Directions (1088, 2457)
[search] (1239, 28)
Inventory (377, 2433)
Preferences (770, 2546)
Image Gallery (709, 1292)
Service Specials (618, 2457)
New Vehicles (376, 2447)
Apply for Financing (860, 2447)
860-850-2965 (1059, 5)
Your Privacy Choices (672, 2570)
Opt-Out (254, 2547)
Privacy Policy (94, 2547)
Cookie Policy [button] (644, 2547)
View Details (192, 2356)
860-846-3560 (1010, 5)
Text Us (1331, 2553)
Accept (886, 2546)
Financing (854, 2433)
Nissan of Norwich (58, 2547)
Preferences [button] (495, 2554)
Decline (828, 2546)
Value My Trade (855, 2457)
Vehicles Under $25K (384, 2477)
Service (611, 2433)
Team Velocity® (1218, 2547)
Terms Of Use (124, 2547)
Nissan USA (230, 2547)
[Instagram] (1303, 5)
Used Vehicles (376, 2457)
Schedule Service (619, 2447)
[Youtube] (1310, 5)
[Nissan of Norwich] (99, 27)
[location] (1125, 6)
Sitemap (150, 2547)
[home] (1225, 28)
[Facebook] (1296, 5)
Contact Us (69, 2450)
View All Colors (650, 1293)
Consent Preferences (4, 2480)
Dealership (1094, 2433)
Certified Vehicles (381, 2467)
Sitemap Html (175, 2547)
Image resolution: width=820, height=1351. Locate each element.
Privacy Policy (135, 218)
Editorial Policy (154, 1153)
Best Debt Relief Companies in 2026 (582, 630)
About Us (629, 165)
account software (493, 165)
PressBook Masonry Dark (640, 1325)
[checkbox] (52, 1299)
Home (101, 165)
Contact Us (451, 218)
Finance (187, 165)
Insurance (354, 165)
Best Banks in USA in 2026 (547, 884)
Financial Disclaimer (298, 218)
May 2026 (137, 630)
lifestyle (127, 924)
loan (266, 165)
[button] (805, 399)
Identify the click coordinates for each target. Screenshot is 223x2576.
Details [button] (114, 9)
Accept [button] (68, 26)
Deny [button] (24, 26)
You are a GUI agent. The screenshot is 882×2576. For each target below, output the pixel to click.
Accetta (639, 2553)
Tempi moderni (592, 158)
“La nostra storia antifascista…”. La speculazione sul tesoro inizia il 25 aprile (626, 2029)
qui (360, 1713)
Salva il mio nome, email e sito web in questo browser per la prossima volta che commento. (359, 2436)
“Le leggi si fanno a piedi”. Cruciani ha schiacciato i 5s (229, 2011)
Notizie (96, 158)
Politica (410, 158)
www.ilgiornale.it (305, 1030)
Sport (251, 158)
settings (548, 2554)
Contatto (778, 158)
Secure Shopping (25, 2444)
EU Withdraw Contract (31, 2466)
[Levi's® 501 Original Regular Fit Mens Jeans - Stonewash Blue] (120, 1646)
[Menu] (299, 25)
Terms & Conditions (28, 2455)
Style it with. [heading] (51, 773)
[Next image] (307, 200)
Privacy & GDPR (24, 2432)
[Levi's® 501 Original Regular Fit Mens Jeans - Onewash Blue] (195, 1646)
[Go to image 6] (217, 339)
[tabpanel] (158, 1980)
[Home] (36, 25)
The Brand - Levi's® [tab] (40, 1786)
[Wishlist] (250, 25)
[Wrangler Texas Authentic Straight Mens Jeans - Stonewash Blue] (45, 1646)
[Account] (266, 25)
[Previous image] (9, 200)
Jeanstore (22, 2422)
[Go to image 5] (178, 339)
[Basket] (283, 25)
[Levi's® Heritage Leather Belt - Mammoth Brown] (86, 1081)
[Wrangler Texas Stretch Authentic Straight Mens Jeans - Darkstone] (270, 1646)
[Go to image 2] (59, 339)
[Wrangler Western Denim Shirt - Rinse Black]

——————————

• [Exercise details]: Full transcription, please: every entry, exactly as written.

• [Answer for the task]:
Directions (1088, 2457)
[search] (1239, 28)
Inventory (377, 2433)
Preferences (770, 2546)
Image Gallery (709, 1292)
Service Specials (618, 2457)
New Vehicles (376, 2447)
Apply for Financing (860, 2447)
860-850-2965 (1059, 5)
Your Privacy Choices (672, 2570)
Opt-Out (254, 2547)
Privacy Policy (94, 2547)
Cookie Policy [button] (644, 2547)
View Details (192, 2356)
860-846-3560 (1010, 5)
Text Us (1331, 2553)
Accept (886, 2546)
Financing (854, 2433)
Nissan of Norwich (58, 2547)
Preferences [button] (495, 2554)
Decline (828, 2546)
Value My Trade (855, 2457)
Vehicles Under $25K (384, 2477)
Service (611, 2433)
Team Velocity® (1218, 2547)
Terms Of Use (124, 2547)
Nissan USA (230, 2547)
[Instagram] (1303, 5)
Used Vehicles (376, 2457)
Schedule Service (619, 2447)
[Youtube] (1310, 5)
[Nissan of Norwich] (99, 27)
[location] (1125, 6)
Sitemap (150, 2547)
[home] (1225, 28)
[Facebook] (1296, 5)
Contact Us (69, 2450)
View All Colors (650, 1293)
Consent Preferences (4, 2480)
Dealership (1094, 2433)
Certified Vehicles (381, 2467)
Sitemap Html (175, 2547)
Image resolution: width=820, height=1351. Locate each element.
Privacy Policy (135, 218)
Editorial Policy (154, 1153)
Best Debt Relief Companies in 2026 (582, 630)
About Us (629, 165)
account software (493, 165)
PressBook Masonry Dark (640, 1325)
[checkbox] (52, 1299)
Home (101, 165)
Contact Us (451, 218)
Finance (187, 165)
Insurance (354, 165)
Best Banks in USA in 2026 (547, 884)
Financial Disclaimer (298, 218)
May 2026 (137, 630)
lifestyle (127, 924)
loan (266, 165)
[button] (805, 399)
Identify the click coordinates for each target. Screenshot is 223x2576.
Details [button] (114, 9)
Accept [button] (68, 26)
Deny [button] (24, 26)
You are a GUI agent. The screenshot is 882×2576. For each target below, output the pixel to click.
Accetta (639, 2553)
Tempi moderni (592, 158)
“La nostra storia antifascista…”. La speculazione sul tesoro inizia il 25 aprile (626, 2029)
qui (360, 1713)
Salva il mio nome, email e sito web in questo browser per la prossima volta che commento. (359, 2436)
“Le leggi si fanno a piedi”. Cruciani ha schiacciato i 5s (229, 2011)
Notizie (96, 158)
Politica (410, 158)
www.ilgiornale.it (305, 1030)
Sport (251, 158)
settings (548, 2554)
Contatto (778, 158)
Secure Shopping (25, 2444)
EU Withdraw Contract (31, 2466)
[Levi's® 501 Original Regular Fit Mens Jeans - Stonewash Blue] (120, 1646)
[Menu] (299, 25)
Terms & Conditions (28, 2455)
Style it with. [heading] (51, 773)
[Next image] (307, 200)
Privacy & GDPR (24, 2432)
[Levi's® 501 Original Regular Fit Mens Jeans - Onewash Blue] (195, 1646)
[Go to image 6] (217, 339)
[tabpanel] (158, 1980)
[Home] (36, 25)
The Brand - Levi's® [tab] (40, 1786)
[Wishlist] (250, 25)
[Wrangler Texas Authentic Straight Mens Jeans - Stonewash Blue] (45, 1646)
[Account] (266, 25)
[Previous image] (9, 200)
Jeanstore (22, 2422)
[Go to image 5] (178, 339)
[Basket] (283, 25)
[Levi's® Heritage Leather Belt - Mammoth Brown] (86, 1081)
[Wrangler Texas Stretch Authentic Straight Mens Jeans - Darkstone] (270, 1646)
[Go to image 2] (59, 339)
[Wrangler Western Denim Shirt - Rinse Black]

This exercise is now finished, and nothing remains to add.